Fort heureusement, il n'en est rien. Le film, plutôt sobre, comparé à la multitude et dispensables films de genre "slasher porn" (type "Hostel") est surtout une étude de mœurs, une plongé psychologique éprouvante dans le comportement d'Ezra Cobb (personnage inspiré du serial killer Ed Gein qui donna naissance aux fameux "Psychose" et "massacre à la tronçonneuse").
Filmé quasiment comme un documentaire, le déroulement de l'histoire ce concentre sur le délabrement intellectuel progressif de notre "héro", sa façon d’appréhender le monde qui l'entoure, l'organisation de son quotidien misérable et de ses liens sociaux afin de ne pas se faire happer par le manque affectif du au décès de sa mère. Souffrant trop de son absence, pour ne pas perdre pied, il décide donc de la réinstaller à son domicile après l'avoir déterré du cimetière.
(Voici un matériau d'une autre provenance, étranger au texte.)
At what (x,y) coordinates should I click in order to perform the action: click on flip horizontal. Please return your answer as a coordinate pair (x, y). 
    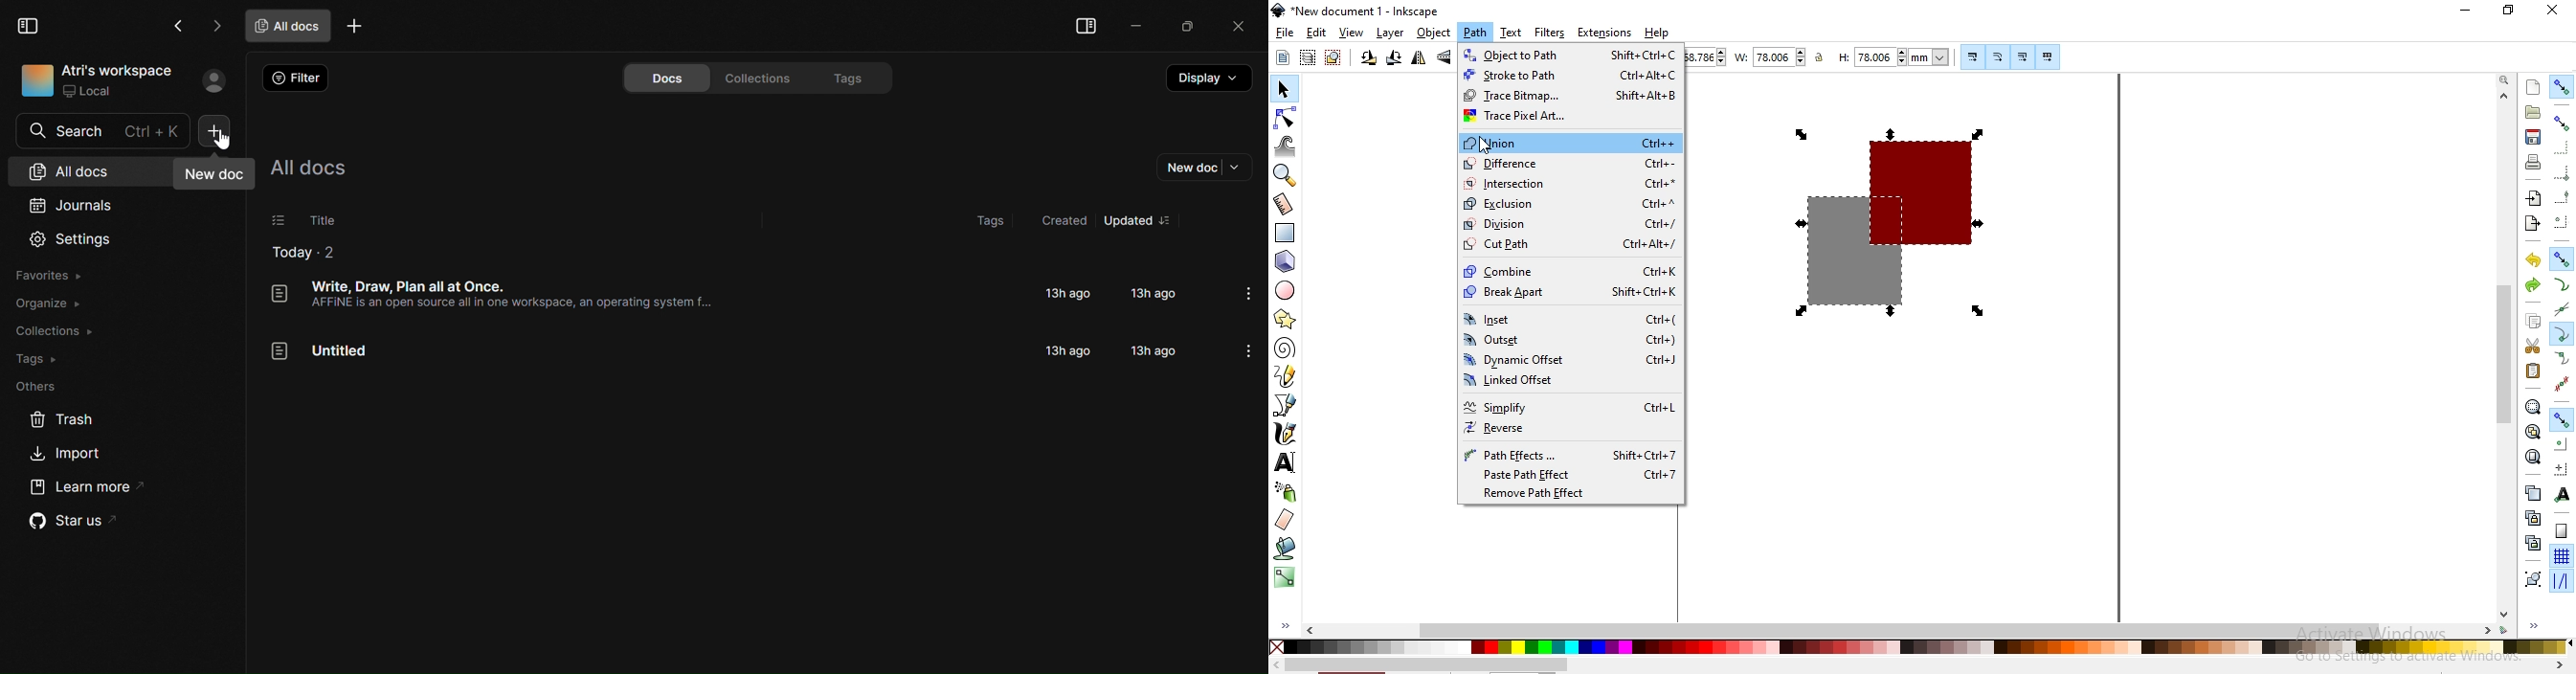
    Looking at the image, I should click on (1419, 59).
Profondément bouleversé par l'aspect pourrissant du corps, il commence l'étude de la taxidermie et la réalisation de "soin" pour contrer les ravages physiques du temps sur le cadavre. Volant les corps locaux des décédés récents, petit à petit, l’idée de tuer va se construire en lui pour se fournir en matériaux frais.
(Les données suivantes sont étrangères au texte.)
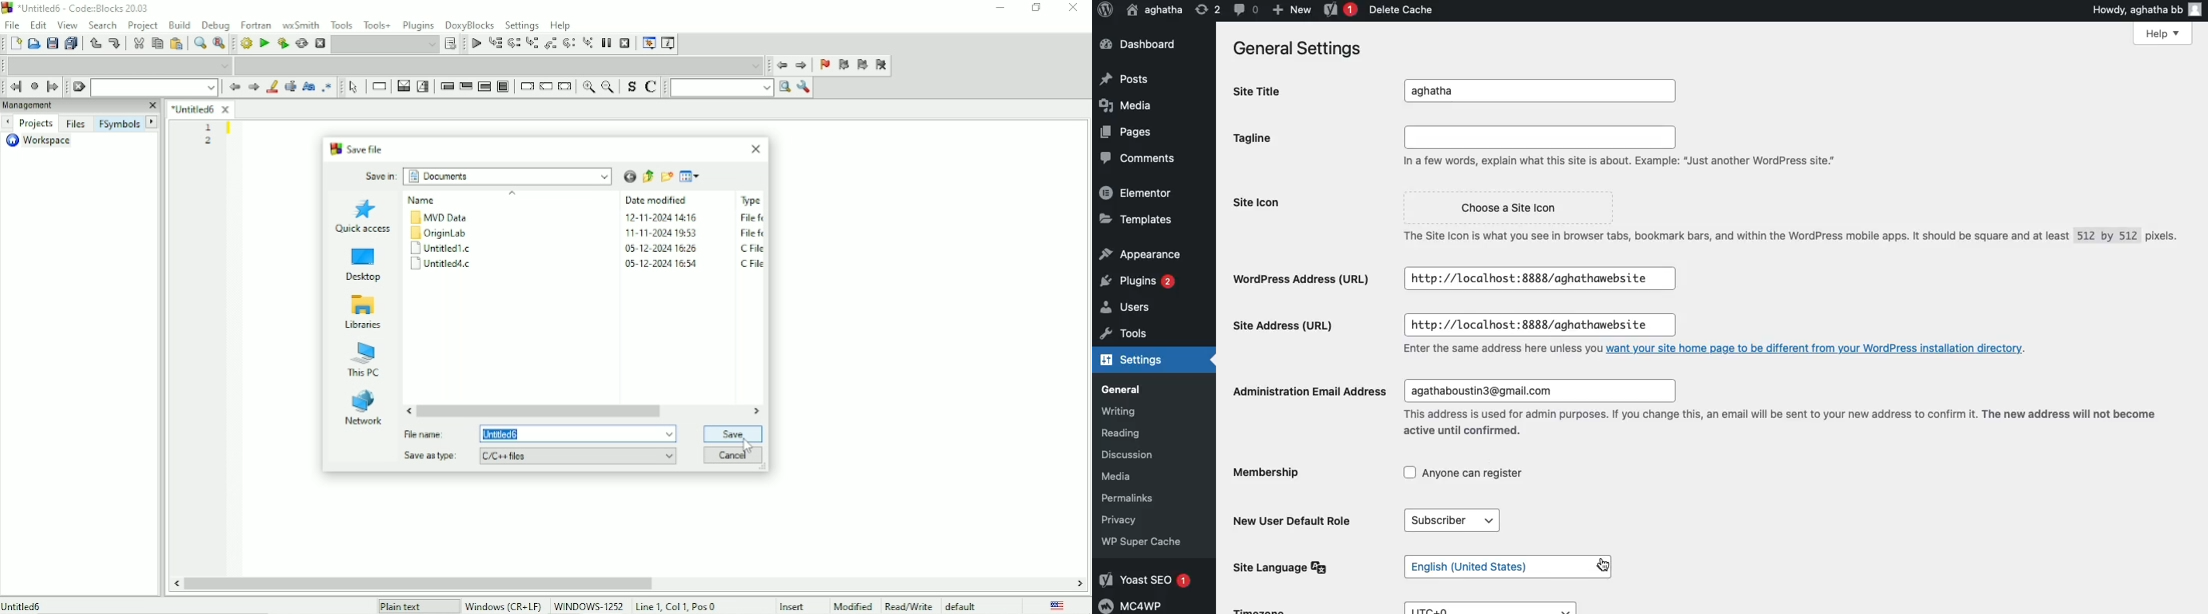 The image size is (2212, 616). Describe the element at coordinates (731, 88) in the screenshot. I see `Run search` at that location.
Monomaniaque, il en vient enfin à organiser toute une suite de cérémonial centré sur sa personne. Ainsi, peu à peu, la constitution d'une cours d'amies pour lui tenir compagnie s'imposera naturellement, sa mère étant vivante dans son esprit, elle ne serait rester seule, il est donc important pour lui d'organiser des distractions et de trouver du monde (jugé fréquentable) pour l'entourer, jouer, discuter...
Âme solitaire, profondément tourmenté par son éducation religieuse rigoureuse, dévasté par la perte du seul être féminin qu'il chérissait, simple d'esprit, sadique et meurtrier, Ezra Cobb est l'incarnation du monstre aussi victime que ses proies.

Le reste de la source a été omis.